**Your task:**
Give back all of the records exactly.

**Dataset:**
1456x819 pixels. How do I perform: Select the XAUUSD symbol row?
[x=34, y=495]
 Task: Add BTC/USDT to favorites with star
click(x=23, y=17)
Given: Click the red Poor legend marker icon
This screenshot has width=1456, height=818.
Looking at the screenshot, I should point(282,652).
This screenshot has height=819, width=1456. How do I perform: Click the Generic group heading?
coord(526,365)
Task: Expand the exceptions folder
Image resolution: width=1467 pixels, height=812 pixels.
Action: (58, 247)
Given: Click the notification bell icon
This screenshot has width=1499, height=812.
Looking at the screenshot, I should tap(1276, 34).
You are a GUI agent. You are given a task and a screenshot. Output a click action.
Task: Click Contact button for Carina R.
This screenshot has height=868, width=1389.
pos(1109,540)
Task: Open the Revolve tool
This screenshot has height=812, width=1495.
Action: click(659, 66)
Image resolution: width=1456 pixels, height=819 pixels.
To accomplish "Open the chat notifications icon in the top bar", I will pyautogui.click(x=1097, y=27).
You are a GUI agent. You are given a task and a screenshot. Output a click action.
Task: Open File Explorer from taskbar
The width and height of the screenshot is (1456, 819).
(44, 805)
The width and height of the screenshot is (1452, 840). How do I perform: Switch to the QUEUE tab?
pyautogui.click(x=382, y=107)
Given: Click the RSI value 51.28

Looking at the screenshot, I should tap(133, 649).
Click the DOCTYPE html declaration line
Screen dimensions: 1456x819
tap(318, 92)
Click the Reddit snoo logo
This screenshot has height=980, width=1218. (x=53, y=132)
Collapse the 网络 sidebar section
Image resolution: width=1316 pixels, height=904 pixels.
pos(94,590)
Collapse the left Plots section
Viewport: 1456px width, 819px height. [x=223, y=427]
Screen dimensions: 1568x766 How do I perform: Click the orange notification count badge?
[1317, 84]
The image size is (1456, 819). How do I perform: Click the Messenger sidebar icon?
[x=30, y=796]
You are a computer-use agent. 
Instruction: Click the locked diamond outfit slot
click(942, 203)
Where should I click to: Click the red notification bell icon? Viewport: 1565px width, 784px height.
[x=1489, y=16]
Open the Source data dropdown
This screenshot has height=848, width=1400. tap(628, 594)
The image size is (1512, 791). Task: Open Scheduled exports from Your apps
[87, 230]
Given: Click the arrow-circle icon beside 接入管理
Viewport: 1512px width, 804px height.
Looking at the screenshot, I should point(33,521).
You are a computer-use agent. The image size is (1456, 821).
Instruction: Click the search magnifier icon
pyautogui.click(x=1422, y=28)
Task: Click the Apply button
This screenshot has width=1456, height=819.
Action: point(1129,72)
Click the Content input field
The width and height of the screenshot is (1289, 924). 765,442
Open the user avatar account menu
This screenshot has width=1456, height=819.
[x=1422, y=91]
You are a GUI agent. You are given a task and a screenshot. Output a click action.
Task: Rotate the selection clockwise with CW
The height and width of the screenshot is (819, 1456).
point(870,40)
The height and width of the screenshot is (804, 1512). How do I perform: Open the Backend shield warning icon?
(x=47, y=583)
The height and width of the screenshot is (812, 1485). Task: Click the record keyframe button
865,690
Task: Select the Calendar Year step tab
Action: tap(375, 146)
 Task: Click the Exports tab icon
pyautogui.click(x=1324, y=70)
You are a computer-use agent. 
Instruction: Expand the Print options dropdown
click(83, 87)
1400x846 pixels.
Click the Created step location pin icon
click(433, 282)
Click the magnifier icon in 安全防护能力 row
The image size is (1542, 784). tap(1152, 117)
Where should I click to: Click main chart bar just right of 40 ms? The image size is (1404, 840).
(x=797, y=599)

**Output for this exercise:**
1456x819 pixels. How do I perform: Select the XAUUSD symbol row?
[x=34, y=495]
 Task: Add BTC/USDT to favorites with star
click(x=23, y=17)
Given: Click the red Poor legend marker icon
This screenshot has width=1456, height=818.
Looking at the screenshot, I should point(282,652).
This screenshot has height=819, width=1456. How do I perform: Click the Generic group heading?
coord(526,365)
Task: Expand the exceptions folder
Image resolution: width=1467 pixels, height=812 pixels.
Action: (58, 247)
Given: Click the notification bell icon
This screenshot has width=1499, height=812.
Looking at the screenshot, I should tap(1276, 34).
You are a GUI agent. You are given a task and a screenshot. Output a click action.
Task: Click Contact button for Carina R.
This screenshot has height=868, width=1389.
pos(1109,540)
Task: Open the Revolve tool
This screenshot has height=812, width=1495.
Action: click(659, 66)
Image resolution: width=1456 pixels, height=819 pixels.
To accomplish "Open the chat notifications icon in the top bar", I will pyautogui.click(x=1097, y=27).
You are a GUI agent. You are given a task and a screenshot. Output a click action.
Task: Open File Explorer from taskbar
The width and height of the screenshot is (1456, 819).
(44, 805)
The width and height of the screenshot is (1452, 840). How do I perform: Switch to the QUEUE tab?
pyautogui.click(x=382, y=107)
Given: Click the RSI value 51.28

Looking at the screenshot, I should tap(133, 649).
Click the DOCTYPE html declaration line
Screen dimensions: 1456x819
tap(318, 92)
Click the Reddit snoo logo
This screenshot has height=980, width=1218. (x=53, y=132)
Collapse the 网络 sidebar section
Image resolution: width=1316 pixels, height=904 pixels.
pos(94,590)
Collapse the left Plots section
Viewport: 1456px width, 819px height. [x=223, y=427]
Screen dimensions: 1568x766 How do I perform: Click the orange notification count badge?
[1317, 84]
The image size is (1456, 819). How do I perform: Click the Messenger sidebar icon?
[x=30, y=796]
You are a computer-use agent. 
Instruction: Click the locked diamond outfit slot
click(942, 203)
Where should I click to: Click the red notification bell icon? Viewport: 1565px width, 784px height.
[x=1489, y=16]
Open the Source data dropdown
This screenshot has height=848, width=1400. tap(628, 594)
The image size is (1512, 791). Task: Open Scheduled exports from Your apps
[87, 230]
Given: Click the arrow-circle icon beside 接入管理
Viewport: 1512px width, 804px height.
Looking at the screenshot, I should point(33,521).
You are a computer-use agent. The image size is (1456, 821).
Instruction: Click the search magnifier icon
pyautogui.click(x=1422, y=28)
Task: Click the Apply button
This screenshot has width=1456, height=819.
Action: point(1129,72)
Click the Content input field
The width and height of the screenshot is (1289, 924). 765,442
Open the user avatar account menu
This screenshot has width=1456, height=819.
[x=1422, y=91]
You are a GUI agent. You are given a task and a screenshot. Output a click action.
Task: Rotate the selection clockwise with CW
The height and width of the screenshot is (819, 1456).
point(870,40)
The height and width of the screenshot is (804, 1512). How do I perform: Open the Backend shield warning icon?
(x=47, y=583)
The height and width of the screenshot is (812, 1485). Task: Click the record keyframe button
865,690
Task: Select the Calendar Year step tab
Action: tap(375, 146)
 Task: Click the Exports tab icon
pyautogui.click(x=1324, y=70)
You are a computer-use agent. 
Instruction: Expand the Print options dropdown
click(83, 87)
1400x846 pixels.
Click the Created step location pin icon
click(433, 282)
Click the magnifier icon in 安全防护能力 row
The image size is (1542, 784). tap(1152, 117)
Where should I click to: Click main chart bar just right of 40 ms? The image size is (1404, 840).
(x=797, y=599)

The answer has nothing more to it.